Building sustainability into hair and beauty

Published: 25 January 2022

Professor Denise Baden from Southampton, launched an online sustainable salon certification and virtual salon training programme called the ‘Eco Hair and Beauty project’. It's been endorsed by key industry bodies and used as part of the the UK’s training for 14,000 hairdressing apprentices.

Aimed at salons and stylists, the training explains how to reduce their environmental impact while inspiring clients to save energy, water and use fewer chemicals at home.

Cutting the carbon footprint of the hair and beauty sector

Introducing sustainable hairdressing practices to reduce water, energy and chemical usage.

Bringing sustainability into practice

More than 50 salons and 1,000 stylists have gained this certificate which is backed by industry bodies including:

  • the Hairdressing Council
  • the Hair and Beauty Industry Authority
  • the Vocational Training Charitable Trust

Denise’s team has run over 60 sustainability workshops and training events. They’ve educated over 2,000 trainers, colleges and industry professionals about greener products and practises, including:

  • new water-saving technologies such as low-flow showerheads
  • leave-in conditioner
  • dry shampoo

Her research has also shaped the sustainability component of the training programme for the UK’s 14,000 hairdressing apprentices.

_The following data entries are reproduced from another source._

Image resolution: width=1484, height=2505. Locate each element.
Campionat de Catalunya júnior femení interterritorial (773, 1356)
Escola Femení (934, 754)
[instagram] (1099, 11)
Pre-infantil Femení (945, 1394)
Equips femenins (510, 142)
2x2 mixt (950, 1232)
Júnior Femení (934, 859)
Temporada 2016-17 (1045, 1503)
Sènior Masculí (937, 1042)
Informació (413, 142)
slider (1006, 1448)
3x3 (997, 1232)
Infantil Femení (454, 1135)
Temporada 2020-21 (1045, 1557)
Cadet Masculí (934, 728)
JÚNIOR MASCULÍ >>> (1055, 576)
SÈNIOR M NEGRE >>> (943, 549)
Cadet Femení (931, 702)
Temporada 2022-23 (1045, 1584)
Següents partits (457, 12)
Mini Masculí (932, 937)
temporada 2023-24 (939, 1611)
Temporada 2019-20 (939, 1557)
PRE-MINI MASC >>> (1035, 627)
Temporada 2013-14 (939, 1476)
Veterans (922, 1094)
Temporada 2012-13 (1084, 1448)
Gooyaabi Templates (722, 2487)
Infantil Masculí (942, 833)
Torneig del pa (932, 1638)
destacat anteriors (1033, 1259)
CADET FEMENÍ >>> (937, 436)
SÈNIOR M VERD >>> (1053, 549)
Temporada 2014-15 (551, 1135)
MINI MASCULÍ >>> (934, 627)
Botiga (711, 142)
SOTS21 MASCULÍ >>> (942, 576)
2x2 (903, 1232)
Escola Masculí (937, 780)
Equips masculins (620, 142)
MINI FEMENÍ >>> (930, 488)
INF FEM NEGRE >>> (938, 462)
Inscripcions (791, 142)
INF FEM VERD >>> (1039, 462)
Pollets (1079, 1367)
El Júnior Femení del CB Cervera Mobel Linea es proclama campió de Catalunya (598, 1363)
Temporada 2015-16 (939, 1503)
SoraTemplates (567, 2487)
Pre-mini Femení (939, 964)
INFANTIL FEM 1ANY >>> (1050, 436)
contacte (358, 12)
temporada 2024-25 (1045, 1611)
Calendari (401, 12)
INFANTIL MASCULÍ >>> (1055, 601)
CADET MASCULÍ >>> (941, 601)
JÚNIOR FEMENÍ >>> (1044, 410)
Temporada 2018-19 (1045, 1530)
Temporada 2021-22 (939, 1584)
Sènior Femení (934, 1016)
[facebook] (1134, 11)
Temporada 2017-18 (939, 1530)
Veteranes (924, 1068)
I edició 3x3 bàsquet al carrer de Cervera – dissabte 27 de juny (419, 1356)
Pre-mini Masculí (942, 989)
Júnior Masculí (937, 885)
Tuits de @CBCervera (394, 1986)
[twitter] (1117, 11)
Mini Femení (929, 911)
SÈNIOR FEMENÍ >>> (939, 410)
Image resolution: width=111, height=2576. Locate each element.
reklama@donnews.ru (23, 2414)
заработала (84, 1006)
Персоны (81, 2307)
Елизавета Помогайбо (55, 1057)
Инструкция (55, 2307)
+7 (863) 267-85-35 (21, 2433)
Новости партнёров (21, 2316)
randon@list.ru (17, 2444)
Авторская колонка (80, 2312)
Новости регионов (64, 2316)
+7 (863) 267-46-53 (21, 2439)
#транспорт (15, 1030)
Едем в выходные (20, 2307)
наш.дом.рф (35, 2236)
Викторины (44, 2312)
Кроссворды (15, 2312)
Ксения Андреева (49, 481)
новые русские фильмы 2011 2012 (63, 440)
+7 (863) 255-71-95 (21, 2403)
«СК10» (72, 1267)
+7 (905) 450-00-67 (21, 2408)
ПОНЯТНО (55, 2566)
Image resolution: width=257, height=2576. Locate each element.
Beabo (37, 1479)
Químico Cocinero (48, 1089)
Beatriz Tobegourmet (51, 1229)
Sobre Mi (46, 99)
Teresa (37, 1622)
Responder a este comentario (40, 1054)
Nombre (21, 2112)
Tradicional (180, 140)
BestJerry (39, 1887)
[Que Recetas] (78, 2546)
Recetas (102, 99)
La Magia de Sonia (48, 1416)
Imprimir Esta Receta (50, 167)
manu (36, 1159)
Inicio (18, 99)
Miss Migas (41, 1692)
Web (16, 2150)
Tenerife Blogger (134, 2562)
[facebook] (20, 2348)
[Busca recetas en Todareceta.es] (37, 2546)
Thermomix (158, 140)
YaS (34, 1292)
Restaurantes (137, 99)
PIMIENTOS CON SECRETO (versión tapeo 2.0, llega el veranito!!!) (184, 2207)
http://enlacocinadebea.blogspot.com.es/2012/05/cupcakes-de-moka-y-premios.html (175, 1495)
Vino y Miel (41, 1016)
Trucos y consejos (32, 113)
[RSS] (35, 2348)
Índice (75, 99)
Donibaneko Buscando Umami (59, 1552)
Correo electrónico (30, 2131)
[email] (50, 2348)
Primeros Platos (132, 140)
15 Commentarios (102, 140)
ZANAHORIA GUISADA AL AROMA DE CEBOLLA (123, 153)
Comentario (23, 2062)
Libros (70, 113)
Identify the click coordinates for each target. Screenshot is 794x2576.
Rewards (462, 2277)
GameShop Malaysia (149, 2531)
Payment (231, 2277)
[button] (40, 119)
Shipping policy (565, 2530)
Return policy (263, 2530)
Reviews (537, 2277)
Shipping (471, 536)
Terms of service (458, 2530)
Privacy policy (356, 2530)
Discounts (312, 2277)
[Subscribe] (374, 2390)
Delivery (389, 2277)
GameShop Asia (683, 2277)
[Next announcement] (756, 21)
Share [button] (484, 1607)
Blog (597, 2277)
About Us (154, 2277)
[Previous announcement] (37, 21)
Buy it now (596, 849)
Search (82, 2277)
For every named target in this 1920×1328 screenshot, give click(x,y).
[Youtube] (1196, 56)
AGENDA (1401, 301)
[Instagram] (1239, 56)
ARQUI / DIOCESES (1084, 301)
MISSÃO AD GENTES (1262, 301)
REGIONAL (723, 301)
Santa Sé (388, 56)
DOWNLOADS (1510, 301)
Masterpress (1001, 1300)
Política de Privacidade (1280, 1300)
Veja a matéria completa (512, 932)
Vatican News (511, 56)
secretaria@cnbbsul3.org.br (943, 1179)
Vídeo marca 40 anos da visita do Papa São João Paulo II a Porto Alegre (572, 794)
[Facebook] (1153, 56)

Adopting these kind of eco-friendly practices can make annual savings for the average four-seat salon of:

  • 286,000 litres of water
  • 24,150 kWh of energy
  • £5,300
Acting on our recommendations, hairdressers are now taught to shampoo once instead of twice, which is a massive saving in water and energy.
Professor of Sustainable Business

Professor Baden and colleagues worked with 20 salon owners to find out how hairdressing salons could save energy. They found that heating water is the most energy-intensive activity in a hair salon, even more than hair drying.

Hairdressers are in a unique position to combat climate change. As they chat to their clients while styling their hair, they have an ideal opportunity to highlight practical ways that individuals could adopt a more sustainable lifestyle.

Award-winning impact

The project won the £10,000 Economic and Social Research Council (ESRC) Celebrating Impact Prize 2018 for Outstanding Impact in Business and Enterprise.

The research is also having an international impact. Salon owners are completing the virtual training from countries including India, Malta, Mauritius, New Zealand and South Africa.

Denise says backing from the sector is important:

“My aim is for more and more salons to adopt our eco-friendly practises. A key factor in the programme’s success is support from the industry. I’m keen to continue working with industry partners such as the Vocational Training Charitable Trust to embed and promote these sustainable practises.”